It began when Cruz said: “Marco went on Univision in Spanish and said he would not rescind President Obama’s illegal executive amnesty on his first day in office.” Rubio objected vehemently that Cruz was lying. But the transcript of the Univision program is clear: Rubio did indeed say what Cruz quotes him as saying. Was Cruz perhaps quoting Rubio out of context, making the statement seem to imply more than it really did?

Quite the reverse. Had Cruz cited the fuller context, Rubio would have looked much worse. He had actually told Univision that Obama’s DACA [Deferred Action for Childhood Arrivals] is important. He added “At some point it’s going to have to end,” but then spelled out when and why: “it’s going to end because immigration reform is going to pass.” In other words, Obama’s illegal executive action would stay in place into an indefinite future time when legislation enacts a legal version of it anyway.

Far from lying about what Rubio had said, Cruz had greatly understated the point. Why then did Rubio respond as he did? Since what Cruz said was accurate, it would have been natural for Rubio to explain why he had said it, just as he had done for Univision. Instead, he launched into a series of accusations about Cruz’s lies, though it was Rubio who was lying.

The answer surely lies in the fact that only one week earlier, Phyllis Schlafly’s organization, The Eagle Forum, had issued a devastating report on Rubio’s consistent record of deception concerning illegal immigration, stretching from his days in the Florida legislature right up to the present. It is an astonishing document, well researched and fully documented, and appears to leave no doubt that since running for the U.S. Senate Rubio has always loudly claimed to be moderate and reasonable on illegal immigration (border security and enforcement of employment laws must come first before anything else can happen, no access for illegals to welfare or Obamacare, no immediate legalization, no chain migration, no amnesty, etc.) while the actions he took always did the exact opposite. The weight of the evidence Schlafly cites is impressive.

But what is most relevant to where we are now is the light the report sheds on the way Rubio currently presents himself on this issue, post gang-of-eight. As if sadder and wiser after his mistake in supporting the gang’s amnesty bill, Rubio now says that he has learned that before anything else can happen, there must be a fence, border enforcement, employment law enforcement, and so on. But what the Schlafly report demonstrates is that this is exactly the same PR that Rubio used to reassure conservatives and thereby get 68 Senate votes for the gang’s bill: he always understood that he could only sell it by persuading skeptics that border security, etc., must come first, before anything else (legalization) could happen — though the bill said exactly the opposite. And this fatally undermines his sincerity when he now tries to persuade us that this is his new position, one gained only by the bitter experience of seeing the gang’s bill fail.

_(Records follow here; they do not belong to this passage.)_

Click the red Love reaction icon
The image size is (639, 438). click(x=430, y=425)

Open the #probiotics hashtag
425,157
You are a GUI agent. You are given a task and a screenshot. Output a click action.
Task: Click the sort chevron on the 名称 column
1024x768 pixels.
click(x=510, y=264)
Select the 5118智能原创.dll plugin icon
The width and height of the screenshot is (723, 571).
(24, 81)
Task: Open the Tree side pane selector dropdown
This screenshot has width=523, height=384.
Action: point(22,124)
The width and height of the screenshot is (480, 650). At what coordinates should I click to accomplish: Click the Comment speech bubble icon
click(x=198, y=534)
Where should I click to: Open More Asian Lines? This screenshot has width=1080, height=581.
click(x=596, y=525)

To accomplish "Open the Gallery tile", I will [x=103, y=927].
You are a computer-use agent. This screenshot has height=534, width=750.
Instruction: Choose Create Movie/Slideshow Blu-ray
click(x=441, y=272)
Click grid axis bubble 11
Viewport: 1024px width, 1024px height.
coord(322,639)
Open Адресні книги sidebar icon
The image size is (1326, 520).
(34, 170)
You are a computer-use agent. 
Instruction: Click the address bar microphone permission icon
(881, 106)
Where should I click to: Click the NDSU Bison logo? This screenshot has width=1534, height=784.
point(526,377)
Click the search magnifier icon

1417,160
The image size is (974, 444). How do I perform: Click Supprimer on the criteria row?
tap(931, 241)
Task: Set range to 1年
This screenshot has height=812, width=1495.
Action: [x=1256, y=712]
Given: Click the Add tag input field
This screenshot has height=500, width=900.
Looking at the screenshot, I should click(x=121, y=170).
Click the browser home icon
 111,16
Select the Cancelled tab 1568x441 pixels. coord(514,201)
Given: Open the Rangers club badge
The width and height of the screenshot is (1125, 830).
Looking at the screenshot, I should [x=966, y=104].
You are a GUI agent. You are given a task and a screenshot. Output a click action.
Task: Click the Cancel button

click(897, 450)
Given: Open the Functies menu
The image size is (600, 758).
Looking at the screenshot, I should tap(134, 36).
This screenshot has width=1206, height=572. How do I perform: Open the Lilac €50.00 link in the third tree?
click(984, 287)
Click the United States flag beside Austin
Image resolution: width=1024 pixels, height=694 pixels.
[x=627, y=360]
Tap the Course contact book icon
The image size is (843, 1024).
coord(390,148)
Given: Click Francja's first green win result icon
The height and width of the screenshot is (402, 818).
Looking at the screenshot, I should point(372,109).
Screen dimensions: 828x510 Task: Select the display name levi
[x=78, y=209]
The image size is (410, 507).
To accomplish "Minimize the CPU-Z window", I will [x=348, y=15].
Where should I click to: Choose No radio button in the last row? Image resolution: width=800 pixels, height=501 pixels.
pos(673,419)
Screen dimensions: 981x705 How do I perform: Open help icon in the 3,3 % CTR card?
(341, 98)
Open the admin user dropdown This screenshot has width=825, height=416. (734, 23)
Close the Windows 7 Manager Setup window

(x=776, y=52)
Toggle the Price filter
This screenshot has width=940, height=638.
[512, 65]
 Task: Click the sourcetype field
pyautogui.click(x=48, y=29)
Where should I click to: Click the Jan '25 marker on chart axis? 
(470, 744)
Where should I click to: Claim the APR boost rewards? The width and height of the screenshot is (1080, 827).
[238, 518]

The Schlafly report carefully chronicles the way in which Rubio deceived one interviewer after another about the content of the gang’s bill: Rush Limbaugh, Sean Hannity, Bill O’Reilly, Mark Levin and others. Over and over again, the interviewers asked Rubio for reassurance on the many questions that would be deal breakers for conservatives: whether illegals would get access to welfare, or to cash payments from the IRS (the negative income tax), or to Obamacare; whether it allowed chain migration; whether administrative discretion could override the bill’s provisions; and most importantly of course whether legalization would happen only after clear proof that the border was secure and employment laws were being enforced.

Every time, Rubio reassured them that the bill was firm on all the points that conservatives were anxious about. But it wasn’t — he was lying about every one of these points. However, when speaking to a Spanish audience (on Univision) Rubio told the truth: legalization and everything that automatically came with it would come first — the minute the bill was signed, in fact — and it was not conditional on anything. Schlafly summarizes: “Rubio traded shamelessly on the affection and trust conservatives had placed in him. His deceptions about his immigration bill rivaled and exceeded Obama’s claims about disastrous Obamacare.”

Inevitably, people began to read the bill and find out that what Rubio was saying was completely false. At first Rubio accused them of lying about his bill, but as more and more voices were raised he was forced to change his tack: now he feigned surprise at what was in the bill that he had written, and agreed that it needed fixing. But his presentation to Univision proved that he always knew perfectly well what was in the bill. Rubio now promised to fix the bill to bring it into line with the assurances he had been making about its content, and also promised not to vote for it unless it had been fixed. He broke both promises. Schlafly documents how Rubio first obstructed attempts to fix the bill, then voted for it.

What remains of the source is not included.